If Lord Hyatt had said he'd come to sack Rome, Maylene couldn't have been more surprised. In fact, if the large, haughty gentleman had declared war on some small country, challenged Max's ghost to a duel, or accused them all of heresy, she would be less astounded than at this polite offer. The fact that the Earl of Hyatt was in her mother's drawing room that afternoon, with no ducal friend to protect and with no séance scheduled, was amazing enough. And he was perfectly shaved. "A drive?"
He bowed his head ever so slightly. "A drive. In the park. You and I."
So now he thought she was stupid, besides greedy, grasping, and felonious. Maylene put down her pencil, which rolled off the desk. "You and I, my lord, have nothing to say to each other."

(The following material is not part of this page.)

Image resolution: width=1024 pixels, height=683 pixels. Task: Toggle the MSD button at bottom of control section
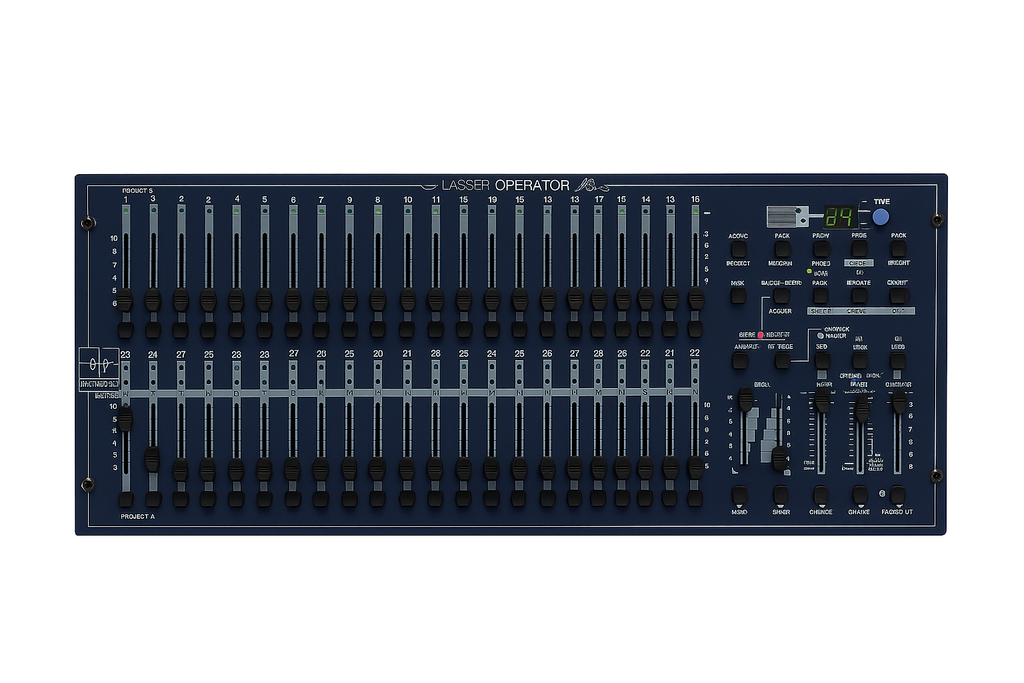click(x=740, y=495)
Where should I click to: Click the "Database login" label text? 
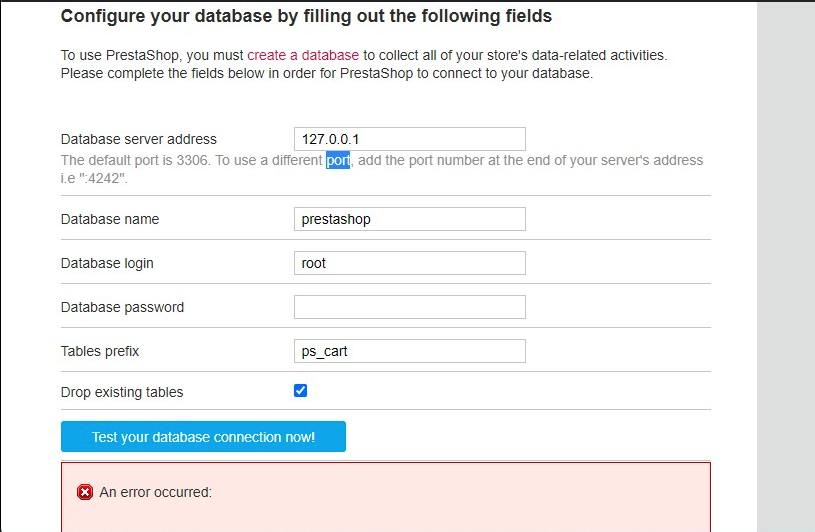(x=107, y=263)
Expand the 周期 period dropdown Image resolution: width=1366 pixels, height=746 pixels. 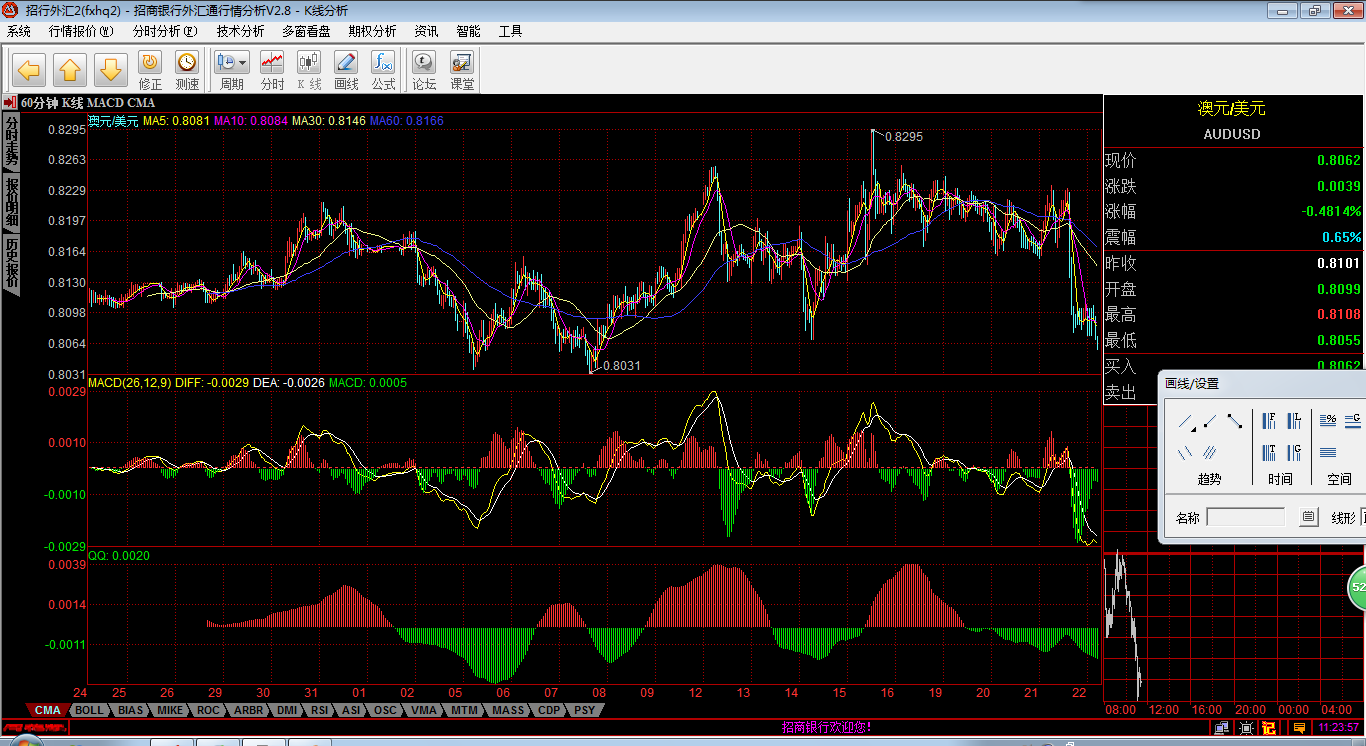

The earl bent to pick up the pencil, leaning over her closely enough to be heard by the other guests. "On the contrary, Miss Treadwell, I have a great deal to say. And I believe you would prefer to hear it in the relative privacy of the park rather than here."
Since the drawing room was filled with spirit-seekers, curiosity-seekers, and just plain seekers, Maylene had to agree. She'd been at the writing desk in the corner, taking notes, but now she could feel all of the company watching her. "Actually, I prefer not to hear whatever it is you feel inspired to say. I'd wager it will prove to be as unpleasant as your company last evening."
Studying the point on her writing tool, Hyatt drawled, "Au contraire, Miss Treadwell, my company last night was everything delightful."
Maylene could not miss his meaning. The man was a libertine! The sooner he was gone, the better for her pulse rate. "Good day, my lord."
The chit was going to refuse his invitation out of hand? In front of a pack of gullible gossipmongers? By George, she'd accompany him out the door if he had to drag her by that ridiculous mop of hair. The ribbon threaded through the blond curls was having as much effect as a rock had on a flowing river. "Has no one told you that it is discourteous to reject an invitation without a good excuse?"
She took out a fresh sheet of paper. "I am busy, and I do not like you." And she would not fuel her mother's aspirations. "Is that sufficient excuse?"
Hyatt sucked in his breath. "You are the most unmannerly chit I have ever met."
"And you, sir, are the most arrogant man I have ever encountered."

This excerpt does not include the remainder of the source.